* [EXCERPTED RECORDS]:
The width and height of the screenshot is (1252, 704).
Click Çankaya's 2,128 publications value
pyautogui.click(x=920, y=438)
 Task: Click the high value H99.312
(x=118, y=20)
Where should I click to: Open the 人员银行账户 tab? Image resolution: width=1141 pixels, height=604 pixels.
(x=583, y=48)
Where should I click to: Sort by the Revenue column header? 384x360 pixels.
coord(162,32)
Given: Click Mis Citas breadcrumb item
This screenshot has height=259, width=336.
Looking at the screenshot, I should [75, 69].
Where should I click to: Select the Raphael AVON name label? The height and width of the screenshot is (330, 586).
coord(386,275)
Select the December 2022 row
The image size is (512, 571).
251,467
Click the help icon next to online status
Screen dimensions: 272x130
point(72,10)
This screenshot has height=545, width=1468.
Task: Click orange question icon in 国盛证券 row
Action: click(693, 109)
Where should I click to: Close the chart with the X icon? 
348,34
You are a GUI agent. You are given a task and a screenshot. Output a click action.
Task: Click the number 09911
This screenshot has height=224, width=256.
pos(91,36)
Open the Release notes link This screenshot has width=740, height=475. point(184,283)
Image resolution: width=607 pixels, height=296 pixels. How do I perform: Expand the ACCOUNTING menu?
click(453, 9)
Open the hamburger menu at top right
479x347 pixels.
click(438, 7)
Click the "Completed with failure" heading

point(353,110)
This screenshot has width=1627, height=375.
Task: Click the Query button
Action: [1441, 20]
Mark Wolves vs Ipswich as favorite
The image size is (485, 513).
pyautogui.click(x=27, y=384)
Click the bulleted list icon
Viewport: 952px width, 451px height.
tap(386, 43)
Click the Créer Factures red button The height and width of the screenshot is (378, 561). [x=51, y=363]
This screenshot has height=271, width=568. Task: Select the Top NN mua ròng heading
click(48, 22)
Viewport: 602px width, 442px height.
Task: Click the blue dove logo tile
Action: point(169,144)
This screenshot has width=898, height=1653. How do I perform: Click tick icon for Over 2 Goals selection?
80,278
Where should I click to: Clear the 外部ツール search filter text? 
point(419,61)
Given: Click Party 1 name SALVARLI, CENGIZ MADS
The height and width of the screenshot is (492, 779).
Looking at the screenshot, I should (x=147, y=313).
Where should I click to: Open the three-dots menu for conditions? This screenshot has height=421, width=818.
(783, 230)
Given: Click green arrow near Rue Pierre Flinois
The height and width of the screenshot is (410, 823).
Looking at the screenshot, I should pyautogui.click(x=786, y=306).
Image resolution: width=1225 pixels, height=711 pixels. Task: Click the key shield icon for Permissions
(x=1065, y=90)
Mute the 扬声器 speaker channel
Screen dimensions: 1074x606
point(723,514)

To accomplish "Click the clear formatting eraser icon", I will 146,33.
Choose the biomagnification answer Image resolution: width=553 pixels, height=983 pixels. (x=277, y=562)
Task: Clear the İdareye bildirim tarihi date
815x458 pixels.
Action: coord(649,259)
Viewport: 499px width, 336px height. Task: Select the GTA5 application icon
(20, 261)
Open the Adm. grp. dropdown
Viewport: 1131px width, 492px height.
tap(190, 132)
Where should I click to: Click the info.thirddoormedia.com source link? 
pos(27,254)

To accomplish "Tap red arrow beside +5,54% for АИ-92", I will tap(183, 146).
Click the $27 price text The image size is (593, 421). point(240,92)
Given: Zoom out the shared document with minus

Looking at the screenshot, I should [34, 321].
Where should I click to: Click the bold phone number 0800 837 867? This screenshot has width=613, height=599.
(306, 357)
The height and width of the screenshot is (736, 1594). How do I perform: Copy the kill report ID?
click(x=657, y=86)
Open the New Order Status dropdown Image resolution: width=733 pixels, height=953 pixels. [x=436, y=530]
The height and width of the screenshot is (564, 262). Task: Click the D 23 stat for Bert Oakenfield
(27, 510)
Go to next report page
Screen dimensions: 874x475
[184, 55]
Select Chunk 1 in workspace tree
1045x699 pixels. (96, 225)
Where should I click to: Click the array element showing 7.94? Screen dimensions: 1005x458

* [WHAT YOU NEED TO DO]: Within the entries above, find the string "dropdown" and return each line that holds it.

* [OUTPUT FOR THIS EXERCISE]:
Open the Adm. grp. dropdown
Open the New Order Status dropdown Image resolution: width=733 pixels, height=953 pixels. [x=436, y=530]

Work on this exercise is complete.